The Day

PDA by son and his girlfriend makes mom uncomforta­ble

- By Abigail Van Buren

DEAR ABBY: My son is dating a girl I can't stand. I'm not too crazy about my son right now, either. I no longer want to be out in public with them because their public displays of affection are so over the top it makes me ill. I cannot imagine spending every holiday, birthday or whatever with them for the rest of my life. He hasn't told us anything about this person. We don't even know her last name. Help!

— TURNED-OFF MOM IN INDIANA

DEAR MOM: You didn't mention your son's age or how long he has been involved with this young woman. It appears they are both quite young. Romances that burn with this kind of intensity usually cool down fairly quickly. In the meantime, be patient. Say nothing that will cause you to be perceived as the “enemy.”

If you would like more informatio­n about the girl, ask her in a non-threatenin­g way. (“Are you a schoolmate?” “Do you have a last name?” “Does your family live in town?”) Then make sure your son knows how to protect them both from unwanted pregnancy and STDs “should the need arise,” and wait them out.

DEAR ABBY: I am a 49-yearold mother of 10. I always loved my kids dearly and tried my best. But I wanted to be a friend rather than a disciplina­rian, and I always gave in. I assumed that because my husband and I never did bad things around them while they were growing up, and because I always resisted peer pressure when I was a teenager, they would follow in our footsteps, but I was wrong. They are now mean to me, and most of them hate me.
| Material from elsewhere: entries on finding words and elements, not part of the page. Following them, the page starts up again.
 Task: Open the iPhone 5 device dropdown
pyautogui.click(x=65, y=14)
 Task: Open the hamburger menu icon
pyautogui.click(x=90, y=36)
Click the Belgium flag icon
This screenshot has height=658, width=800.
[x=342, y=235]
I sometimes feel like I don't want to go on because I'll always feel sad and depressed. I can't remember the last time I was happy and didn't dread waking up every morning. Please find time to answer and give me some hope again.

— BROKEN IN WEST VIRGINIA

DEAR BROKEN: It's time you stopped depending on your children to validate you, and began recognizin­g that, for better or worse, you did the best you could as a parent. Please discuss this with your religious adviser AND your physician. You need more help than I can offer in a letter, but those are the places to start. There are better days ahead.

DEAR ABBY: I am adopted, and 10 years ago I met my birth mom and her family. I go to their family gatherings and see them for holidays. I am getting married, and I've asked my birth mom to be my matron of honor, which my parents are OK with.

After the ceremony, we are going to have a reception at the church and then a dinner with 20 people hours later. I'm not sure if I should invite my birth mom to the dinner or not. My parents said it might be awkward for her and for them. I am just trying to do the right thing. What should I do?

— NERVOUS IN NEW MEXICO

DEAR NERVOUS: This is something you should discuss with your birth mother. While one would think that as part of the wedding party she would be welcome at all of the festivitie­s, if it would make the couple who raised you uncomforta­ble, she should understand why she isn't being asked to attend.